Check each line of the material for the string "height", and copy the lines that have it.

**PROVIDED RECORDS**
Start of Block
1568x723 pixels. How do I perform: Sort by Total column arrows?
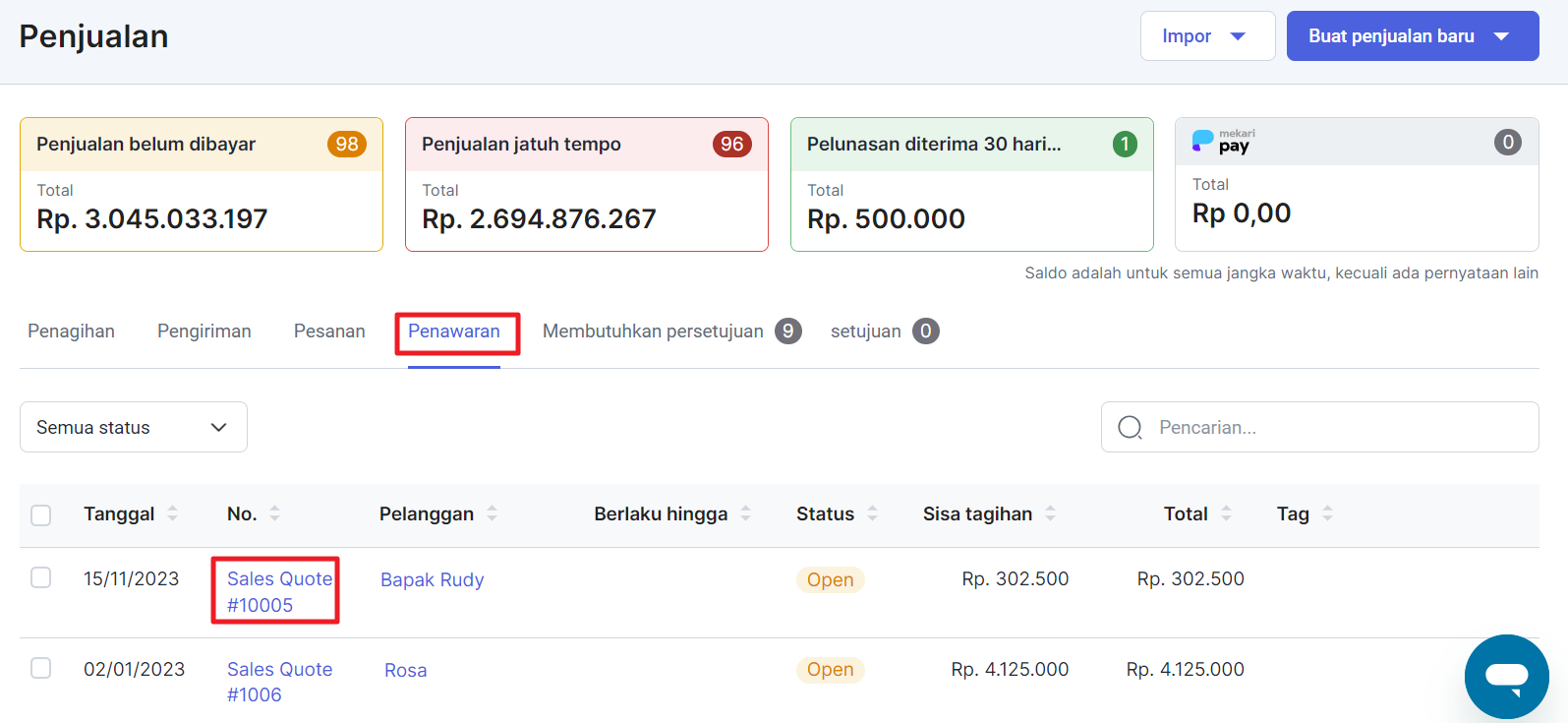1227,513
End of Block
Start of Block
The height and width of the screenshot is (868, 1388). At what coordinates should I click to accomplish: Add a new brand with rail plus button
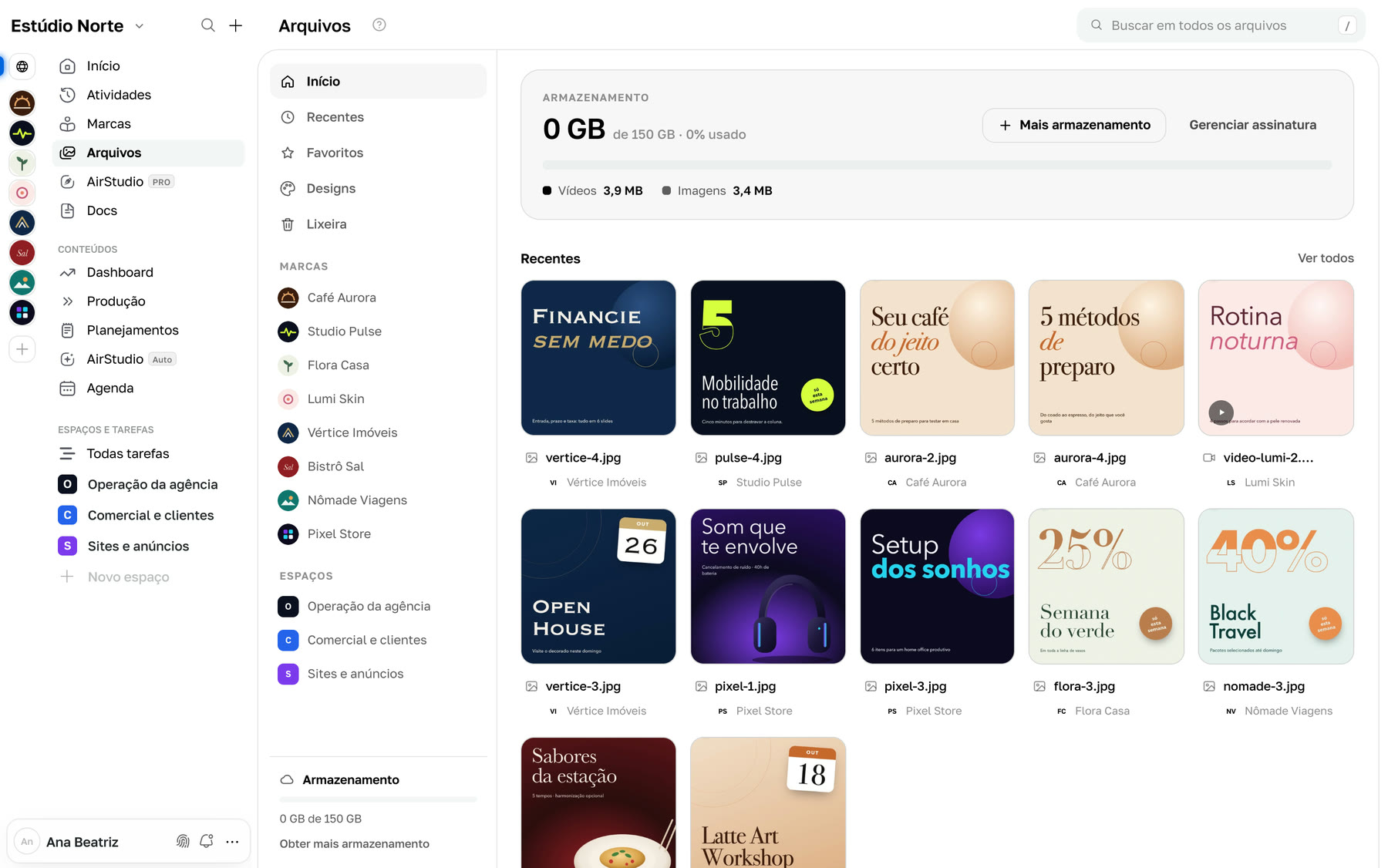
End of Block
Start of Block
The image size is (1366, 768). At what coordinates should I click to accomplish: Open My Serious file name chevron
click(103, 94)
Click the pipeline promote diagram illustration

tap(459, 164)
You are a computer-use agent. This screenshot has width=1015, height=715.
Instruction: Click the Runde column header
End of Block
**WRITTEN SOLUTION**
The height and width of the screenshot is (868, 1388). At what coordinates should I click to accomplish: Add a new brand with rail plus button
You are a computer-use agent. This screenshot has width=1015, height=715.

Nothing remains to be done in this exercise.